BRIE: Great question. I think you hit the nail on the head when you mentioned trust. Creating psychological safety is probably the most important aspect of a leader’s job — regardless of whether your team is in an office or spread across 60 countries like Automattic.
You need an environment where it’s safe for the team to share and experiment, knowing they will sometimes fail. The key here for me is fostering a culture of learning over blaming. In weekly hangouts, we’ll regularly ask “What did you learn this week? How will that change what you do next week?” Regular retrospectives and reflection make this a normal part of the process, and helps us focus on improvement and learning.
In the “pro tips” category, I’m also a big fan of the McDonald’s Theory. It works great as an icebreaker, but also helps reinforce psychological safety.
As far as staying in sync, one of the most interesting things about Automattic is that we’re not just remote — there’s also the asynchronous nature of the company. A single team may have people spread across multiple time zones — from Australia to Europe (or more). This puts the emphasis not only on strong communication, but thorough documentation.
We use internal project blogs running on WordPress, called P2, to document all of our work — not just the end result, but also the thinking behind how we got there. We have a saying here: “P2 or it didn’t happen.” Interested in how a certain feature came to be? You can go back and read about it, including iterations, debates, and other details, even if it was built 5 or 6 years ago.
Automattic also values transparency and believes that good ideas can come from anywhere. P2 is both async and available to all employees. This allows anyone at the company — regardless of team or role — to give feedback, share thoughts, and keep up to date with any project.
JIM: What about creative work that tends to be visual and interactive in nature? How do you keep your creative momentum going with dispersed design teams?
BRIE: It's important to find a good balance between much-needed heads-down time for creative work and keeping the feedback loop short.
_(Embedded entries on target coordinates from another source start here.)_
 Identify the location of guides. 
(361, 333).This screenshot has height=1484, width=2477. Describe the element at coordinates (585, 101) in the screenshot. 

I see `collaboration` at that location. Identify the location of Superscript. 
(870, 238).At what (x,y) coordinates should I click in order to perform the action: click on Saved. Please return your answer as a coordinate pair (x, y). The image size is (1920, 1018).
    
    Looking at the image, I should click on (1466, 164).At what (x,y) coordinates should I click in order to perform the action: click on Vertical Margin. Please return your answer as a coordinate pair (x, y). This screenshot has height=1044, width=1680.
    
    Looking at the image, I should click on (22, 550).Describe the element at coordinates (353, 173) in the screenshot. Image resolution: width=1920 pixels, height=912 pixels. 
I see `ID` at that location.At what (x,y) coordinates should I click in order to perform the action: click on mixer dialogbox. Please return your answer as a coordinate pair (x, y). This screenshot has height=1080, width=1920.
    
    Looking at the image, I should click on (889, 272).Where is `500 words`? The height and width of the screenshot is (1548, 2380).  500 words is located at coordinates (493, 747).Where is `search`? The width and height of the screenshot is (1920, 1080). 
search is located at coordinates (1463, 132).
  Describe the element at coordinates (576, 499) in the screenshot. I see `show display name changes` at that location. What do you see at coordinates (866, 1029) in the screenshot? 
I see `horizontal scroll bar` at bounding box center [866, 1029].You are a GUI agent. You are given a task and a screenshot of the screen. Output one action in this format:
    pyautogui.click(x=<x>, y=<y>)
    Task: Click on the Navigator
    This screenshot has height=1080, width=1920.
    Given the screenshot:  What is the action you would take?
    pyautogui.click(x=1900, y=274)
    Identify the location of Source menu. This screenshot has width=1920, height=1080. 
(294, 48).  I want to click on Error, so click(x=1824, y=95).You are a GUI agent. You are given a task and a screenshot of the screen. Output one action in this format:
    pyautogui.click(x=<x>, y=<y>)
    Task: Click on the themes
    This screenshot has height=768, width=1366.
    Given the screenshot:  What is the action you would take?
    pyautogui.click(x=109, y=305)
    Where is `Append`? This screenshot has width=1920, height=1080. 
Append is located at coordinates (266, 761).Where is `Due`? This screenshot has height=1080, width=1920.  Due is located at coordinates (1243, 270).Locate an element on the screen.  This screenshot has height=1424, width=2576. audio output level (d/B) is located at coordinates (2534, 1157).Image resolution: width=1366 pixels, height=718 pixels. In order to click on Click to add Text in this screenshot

We use a variety of communication channels. Designers might drop early ideas in Slack for quick feedback before refining. They might present more polished work at design critique video hangouts. Our internal project blogs are ideal for async feedback and different perspectives from a wider audience. (Yes, we even use WordPress.com to discuss and document our project work!)
My general rule: When in doubt, increase the bandwidth of the communication channel.
This is one area where we've found a lot of value in incorporating MURAL into our workflows. MURAL has given us a shared "space" for teams to process information together. For us, it's helped bridge the gap between our in-real-life moments (a few times a year) and our day-to-day work.
JIM: What other advice do you have for remote design teams? What are the key things they should look out for?
BRIE: At Automattic, we like to say "communication is oxygen," and it's the foundation of how we work. Clarity, in particular, becomes extra important with a remote team. You don't have hallway conversations, body language, or Friday lunches. It can be harder to spot alignment problems. Don't assume everyone is still on the same page. Build in regular alignment touch points to help identify and escalate issues early.
At the end of the day, the best tool we have is a healthy culture of experimentation. We try to approach everything we do as a design problem — from how we communicate, to the process we use, to how we're organized. We want to ask ourselves every day: How might we get a little bit better at this remote design thing?